Toward the end of the fall semester, the journalism class offered a showing of the film Shattered Glass. Br. Lorenzo Conocido offers this review of the film:
Set in 1998, Shattered Glass tells the true story of how Stephen Glass, a young journalist who fabricated stories for The New Republic, a political magazine, rose to fame and then had a scandalous downfall by writing fictional stories and characters, faking quotations, making up companies and even creating a website to support his articles. His last piece, "Hacker Haven" caught the attention of a reporter for Forbes online magazine, and the reporter started verifying the facts and found it unverifiable, for nothing in the article did actually exist in the first place.
The movie takes us into the world of publication and journalism, providing a glimpse of the workplace politics, office factions, backbiting, and yes, the moral issue of lying in the field where truth must come first. Being young and charismatic, Glass was able to circumvent the process of verification by manipulating information, seeking protection from co-workers, and abusing the editor-writer relationship. This worked until Chuck Lane, the newly-promoted editor, finds no reason to protect his man but rather does his duty to chase after the truth.

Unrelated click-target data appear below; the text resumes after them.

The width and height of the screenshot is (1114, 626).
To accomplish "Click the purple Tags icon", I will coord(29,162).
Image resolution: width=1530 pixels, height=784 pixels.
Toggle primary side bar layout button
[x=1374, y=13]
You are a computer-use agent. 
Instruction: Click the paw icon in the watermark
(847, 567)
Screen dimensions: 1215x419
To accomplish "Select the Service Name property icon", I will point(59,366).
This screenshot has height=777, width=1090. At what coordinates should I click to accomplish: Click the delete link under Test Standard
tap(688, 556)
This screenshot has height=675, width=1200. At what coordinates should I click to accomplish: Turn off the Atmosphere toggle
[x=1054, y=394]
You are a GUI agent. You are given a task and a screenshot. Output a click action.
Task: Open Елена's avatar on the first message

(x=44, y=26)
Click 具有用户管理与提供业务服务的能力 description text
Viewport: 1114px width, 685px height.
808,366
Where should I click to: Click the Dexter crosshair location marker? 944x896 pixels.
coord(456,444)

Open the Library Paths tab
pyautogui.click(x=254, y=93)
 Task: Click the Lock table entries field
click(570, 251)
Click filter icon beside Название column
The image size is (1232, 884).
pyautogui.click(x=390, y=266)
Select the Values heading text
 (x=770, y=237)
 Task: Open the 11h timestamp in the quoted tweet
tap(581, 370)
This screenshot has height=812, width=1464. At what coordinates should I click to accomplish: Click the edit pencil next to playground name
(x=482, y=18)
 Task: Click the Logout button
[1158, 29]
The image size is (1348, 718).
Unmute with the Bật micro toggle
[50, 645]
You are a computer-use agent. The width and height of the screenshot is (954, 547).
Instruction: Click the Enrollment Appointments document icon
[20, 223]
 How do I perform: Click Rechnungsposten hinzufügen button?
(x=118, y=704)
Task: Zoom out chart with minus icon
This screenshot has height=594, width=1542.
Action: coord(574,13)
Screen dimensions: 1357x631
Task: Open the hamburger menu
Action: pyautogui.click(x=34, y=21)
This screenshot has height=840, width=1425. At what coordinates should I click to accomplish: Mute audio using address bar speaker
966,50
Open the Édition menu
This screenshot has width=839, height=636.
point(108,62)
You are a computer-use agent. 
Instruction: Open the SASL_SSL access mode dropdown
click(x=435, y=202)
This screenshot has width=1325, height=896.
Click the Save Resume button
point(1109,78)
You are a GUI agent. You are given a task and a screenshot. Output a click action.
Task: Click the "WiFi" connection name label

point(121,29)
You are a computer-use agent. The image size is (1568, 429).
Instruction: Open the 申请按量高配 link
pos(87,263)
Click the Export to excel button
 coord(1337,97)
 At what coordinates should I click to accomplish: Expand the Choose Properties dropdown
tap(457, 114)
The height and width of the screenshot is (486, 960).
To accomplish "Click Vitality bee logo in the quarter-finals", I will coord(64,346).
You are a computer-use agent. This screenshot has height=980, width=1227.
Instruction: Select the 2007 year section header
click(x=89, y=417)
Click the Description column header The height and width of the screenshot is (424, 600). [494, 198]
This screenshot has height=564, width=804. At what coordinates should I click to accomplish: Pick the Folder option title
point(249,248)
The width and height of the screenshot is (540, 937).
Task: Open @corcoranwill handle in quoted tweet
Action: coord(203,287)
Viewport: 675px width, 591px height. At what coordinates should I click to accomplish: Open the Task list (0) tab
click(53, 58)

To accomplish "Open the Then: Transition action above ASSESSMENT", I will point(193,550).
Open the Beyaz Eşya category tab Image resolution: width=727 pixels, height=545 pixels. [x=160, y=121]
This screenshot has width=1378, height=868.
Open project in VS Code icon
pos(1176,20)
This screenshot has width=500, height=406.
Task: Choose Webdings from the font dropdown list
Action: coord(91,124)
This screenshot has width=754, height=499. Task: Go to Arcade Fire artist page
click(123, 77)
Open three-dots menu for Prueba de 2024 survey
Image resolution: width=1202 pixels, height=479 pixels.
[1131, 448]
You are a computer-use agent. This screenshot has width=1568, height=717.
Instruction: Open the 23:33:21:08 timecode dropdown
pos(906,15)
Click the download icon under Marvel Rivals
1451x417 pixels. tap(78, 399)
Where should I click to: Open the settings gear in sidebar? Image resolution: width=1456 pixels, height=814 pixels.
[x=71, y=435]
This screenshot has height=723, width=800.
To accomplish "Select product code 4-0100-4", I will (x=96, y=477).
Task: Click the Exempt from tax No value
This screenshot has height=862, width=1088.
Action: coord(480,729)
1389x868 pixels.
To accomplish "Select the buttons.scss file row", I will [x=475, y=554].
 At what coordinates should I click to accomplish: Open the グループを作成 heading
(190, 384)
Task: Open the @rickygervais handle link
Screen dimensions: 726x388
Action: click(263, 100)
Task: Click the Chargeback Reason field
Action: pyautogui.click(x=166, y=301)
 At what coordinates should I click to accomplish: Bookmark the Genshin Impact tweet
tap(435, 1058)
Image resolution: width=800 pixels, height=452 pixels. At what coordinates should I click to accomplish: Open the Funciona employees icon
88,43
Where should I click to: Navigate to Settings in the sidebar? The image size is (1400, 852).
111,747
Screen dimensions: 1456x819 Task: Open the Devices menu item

This is what happens when creativity and ambition have gone to the extremes. Glass was a good writer, but perhaps not in the field of journalism. He broke every single element of journalism as proposed by Kovach and Rosenstiel beginning with the very foundation - the truth. All the articles he wrote weren't for the benefit of the citizens but rather for personal ecstasy. Nothing can be verified, for how can you verify something that does not exist? All the rest of the elements just crumbled apart.
The majority of the movie revolves around Lane, Glass and the Forbes team and the journalistic verification process that finally revealed an embarrassing truth, if not scandalous, ending. One person that caught my attention is Caitlyn, a pivotal character towards the conclusion of the investigative drama. She brought the point concerning how a personal relationship can become more of an obstacle to the truth, but later she realized she had a greater responsibility to the public and most especially to her conscience more than anybody else. In the end, she is one of the staff who went public to apologize to the citizens, their real bosses, and retracted all the articles written by Glass that had been published by The New Republic.
What's not clear to me in the move was Glass' motive for inventing his stories. Was he setting up the stones for him to get to the top? Was he trying to bring the magazine down? Or was he just mentally ill? Taking the latter seems to be too convenient. The DVD contained his interview with 60 Minutes, and he publicly admitted that he's a pathological liar and that he has a mental health issue that he will have to battle with. Well, coming from him, that last statement will surely need further verification.